夢を見るような美しい場所という名前に引かれ、5月中旬の日曜日、山仲間4人で新潟県妙高市の「夢見平」に出掛けた。関川を挟んで笹ケ峰牧場の対岸に広がる一帯で、標高1230~40メートル。1996年から99年にかけ、地元のボランティアが遊歩道を整備した。
8時過ぎに長野市内を出発。乙見湖の手前の駐車場に車を置き、10時前に歩き始める。ダムの上から、残雪の焼山(2400メートル)がよく見える。最近火山活動が活発化し、山頂付近から噴煙が上がっている。
ダムを渡り、急な石段を登る。そこから先は平たんになる。最初のミズバショウ群生地・蓑(み)ノ池では花が終わり、水の中に5~6センチもあるクロサンショウウオの卵塊が幾つも浮いていた。

いつもの年なら道の両側をカタクリの花が迎えてくれるはずだが、残骸ばかりだ。少雪の今年、3週間も早く開花したという。

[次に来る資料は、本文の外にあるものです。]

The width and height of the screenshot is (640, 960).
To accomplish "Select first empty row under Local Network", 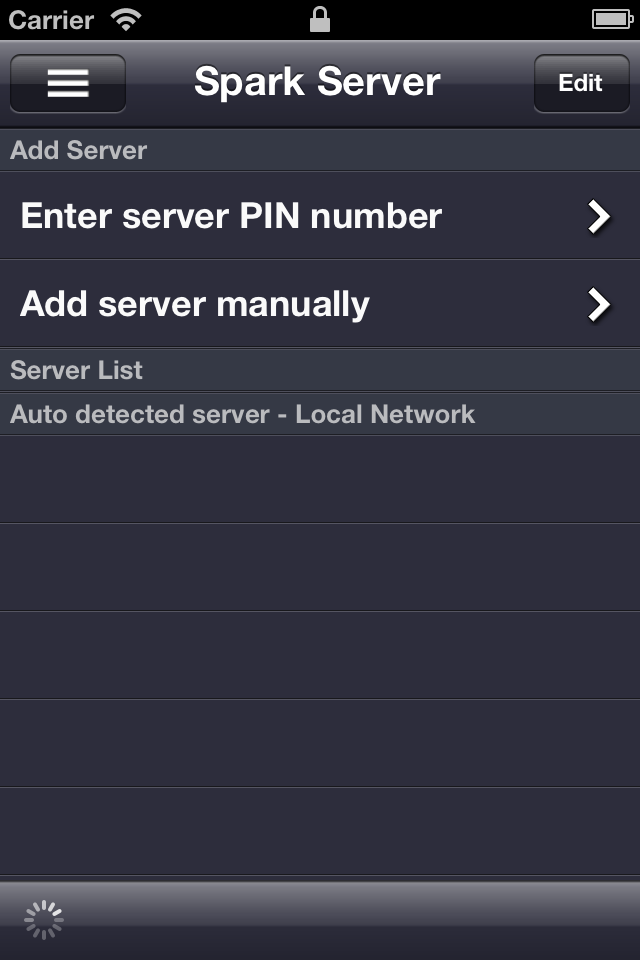I will pos(320,479).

その先の稲荷神社には、樹齢千年ともいわれるミズナラの巨木「神彦」と「道姫」がそそり立つ。さらに進むと水場の「夫婦泉(めおといずみ」があり、のどを潤す。
その先で遊歩道は、夢見平に向かう短距離コースと分岐する。われわれは長距離コースへ。周囲の林相はブナからカラマツ、さらにスギからシラカバへと、次々に変わり飽きさせない。
足元には、カタクリに代わってタチツボスミレのかわいい花が続く。エンレイソウ、サンカヨウ、ツバメオモト、シラネアオイ、フデリンドウ、イワカガミなどの花も次々に現れる。仲間の首元に、かえったばかりの春ゼミが止まった。
遊歩道が林道と合流するところに立派な避難小屋がある。その先が旧高田営林署妙高簡易製材所跡地だ=写真下。簡易とはいうものの、学校や病院、住宅、倉庫、作業場などの跡が残り、トロッコの軌道敷もある。奥深い山中に、これほどの遺構があるのは驚きだ。
現地の看板によると、この付近には古くから原住性の民が住み、明治時代には100人以上が「森の民」として生活。1932(昭和7)年に製材所が建設され、48年に廃所となるまで、100~150人が家族と暮らし、仕事に就いていた―という。

食糧貯蔵庫の跡地で昼食を取り、再び出発。近くには氏神を祭った神社もあった。
その先の「縁結びの木」がユニークだ。ブナとミズナラの2本の木が、途中から寄り添うように接合している。手前にある、パーマのような赤い帽子をかぶせた子抱き地蔵の姿がなまめかしい。
ブナ林の中をさらに進むと、目の前に妙高山の外輪山・三田原山(みたはらやま)(2347メートル)が大きな姿を現す。山裾の新緑が目に染みるようだ。ここが6方向美しいという「六美(むつみ)展望台」だ。
しばらく行ったところにあるミズバショウの群生地・しょうぶ池でも花は終わっていた。
だが、最後に訪れた夢見平で、雄大な三田原山を背にしたミズバショウの花の群落に、ぎりぎり間に合った。緑の中に真っ白な苞(ほう)が点在し、まさに夢見心地のような風景だ。
帰路はズミのトンネルを抜け、清流の橋を渡って再び乙見湖へ。見どころも多く、変化に富んだ山歩きだった。